Near the end of the final chorus, Tami Jackson approached to say the opening prayer. She’d timed her walk perfectly to arrive at the podium two seconds after the hymn’s final chord, but it never came. Well, it did, but instead of pulling off, Brother LaBeouf began a variation on the melody, moving in fairly brisk quarter notes with solid pedalwork to arrive at a slowed-down rendition of The Who’s “Won’t Get Fooled Again.” Tami stood with folded arms. Ten seconds passed. She turned to look at Nigel, but he kept swaying away, eyes closed. She gestured toward the bishopric, who were engaged in earnest discussion, then after a few more seconds just walked back to her seat.

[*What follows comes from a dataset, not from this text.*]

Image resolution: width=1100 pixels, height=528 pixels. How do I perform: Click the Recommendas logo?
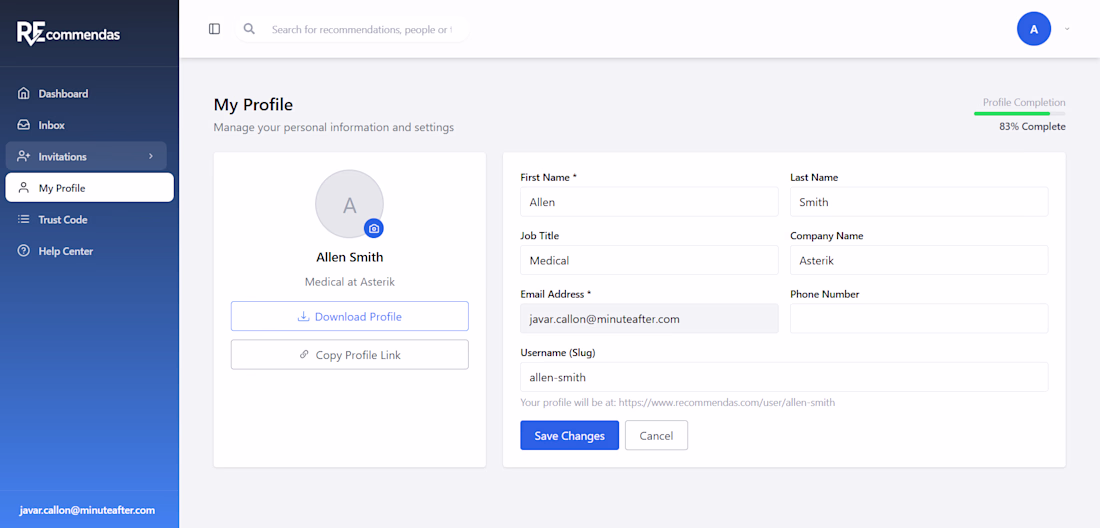(68, 33)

Meanwhile, Nigel kept playing. “Let Us All Press On” morphed into Tom Petty’s “Won’t Back Down.” Bishop Fry walked back and put his arm around Brother LaBeouf, still swaying and shaking his head. Bishop Fry returned to his seat and whispered to Brother Brady, who approached the podium and announced, almost shouting, “WE’D LIKE TO CONDUCT AN ITEM OF WARD BUSINESS–”

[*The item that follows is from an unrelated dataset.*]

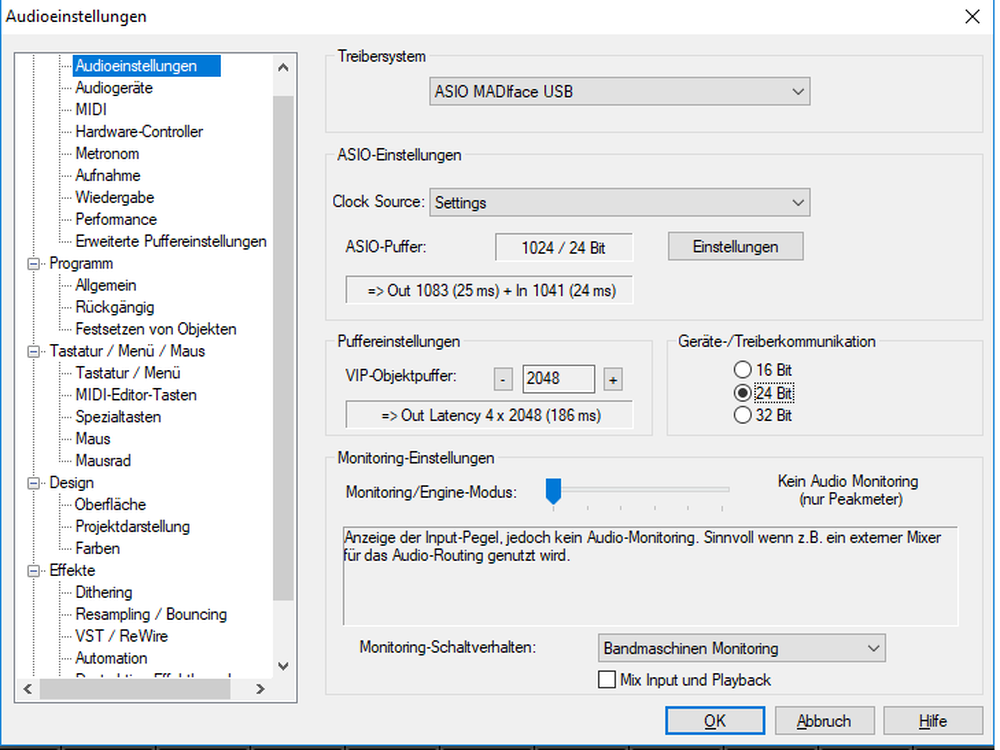Select 16 Bit driver communication
Image resolution: width=1000 pixels, height=750 pixels.
pyautogui.click(x=743, y=370)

But a speaker-distorting surge of organ drowned him out. He covered his ears and kept talking, but we could only see his mouth move. Brother Tingey strode to the organ, bent down, and amid strains of “Sunday Bloody Sunday”—a bit too far, in my opinion—yanked out the power cord.

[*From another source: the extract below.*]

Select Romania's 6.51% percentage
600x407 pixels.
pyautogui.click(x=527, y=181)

The sound from the organ stopped immediately, but Nigel kept playing. In dazed collective silence we heard the clack of plastic keys against felt, the gentle tap of foot pedals. Nigel, sweating like Bruce Springsteen, kept swaying to a rhythm now only in his head.
Brother Brady returned to the podium. “Okay, brothers and sisters, we’d like to thank Brother Nigel LaBeouf—”
NOO!
Not the shout of a repudiated organist, but its corresponding fermata-powered chord from “Shall the Youth of Zion Falter?” out of an inexplicably reanimated organ. True to the truth…Nigel drove home those chords, left hand and both feet dancing down the bass line of the chorus. People stood, trying to see how the organ had started playing again, or sat with eyes closed and hands over ears. This was the 1990s, and the bishopric didn’t have cell phones to call the stake president or police. They huddled again, pointing and gesturing around a blue Handbook of Instructions.
Finally, as Nigel played “All Creatures of Our God and King” mashed up with “Don’t Stop Believing,” the three bishopric members and Brother Jensen approached the organ. Another hand on the shoulder from Bishop Fry, then a step back, a visible three-count, and two brethren took Nigel LaBeouf lovingly under each sweat-gray armpit and hoisted him up. The other two unhooked his legs from the organ bench, and together they carried him twisting and protesting through sobs towards the chapel’s heavy swinging doors.
We watched in helpless silence. Then someone started clapping. In another second the chapel erupted, people standing and cheering and clapping as they set Nigel on his feet and escorted him out of the chapel, broken-spirited and released, but not without our vote of thanks.